Objective: It has been well known that Hedgehog (Hh) signaling plays an important role in bone development, however, its function in cementogenesis has not yet been reported. This study was intended to elucidate the role of Hh signaling in cementoblast differentiation.
Design: Expression changes of various Hh signaling components and levels of skeletogenic markers (alkaline phosphatase, osteocalcin, osteopontin) and osteogenic transcription factors (RUNX2, Osterix) by Hh signaling modulators during OCCM-30 cementoblast differentiation were determined by quantitative real-time reverse transcriptase polymerase chain reaction. To investigate effects of Hh signaling modulators on the mineralization of cementoblast, alkaline phosphatase and alizarin red S staining were used. Then, the interaction between Hh and BMP signaling during cementoblast differentiation was evaluated using co-treatment of BMP7 and Hh signaling modulators.

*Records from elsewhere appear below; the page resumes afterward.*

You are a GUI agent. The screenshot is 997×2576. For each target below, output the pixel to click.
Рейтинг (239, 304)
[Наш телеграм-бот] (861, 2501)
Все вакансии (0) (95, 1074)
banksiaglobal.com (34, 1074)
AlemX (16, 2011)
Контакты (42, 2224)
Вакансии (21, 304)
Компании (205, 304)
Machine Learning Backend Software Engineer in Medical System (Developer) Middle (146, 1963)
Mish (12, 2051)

Results: We observed the consistent expression of Hh signaling molecules in the OCCM-30, which were up-regulated during cementoblast differentiation. We also found that the treatment of cells with Purmo, an Hh activator, enhanced cementoblast differentiation by increasing the mRNA expression of skeletogenic markers and osteogenic transcription factors, as well as increasing alkaline phosphate activity and mineralization capability. On the contrary, an Hh antagonist, like Cyclo, effectively inhibited cementoblast differentiation. Furthermore, BMP7 promoted cementoblast differentiation through crosstalk with the Hh signaling.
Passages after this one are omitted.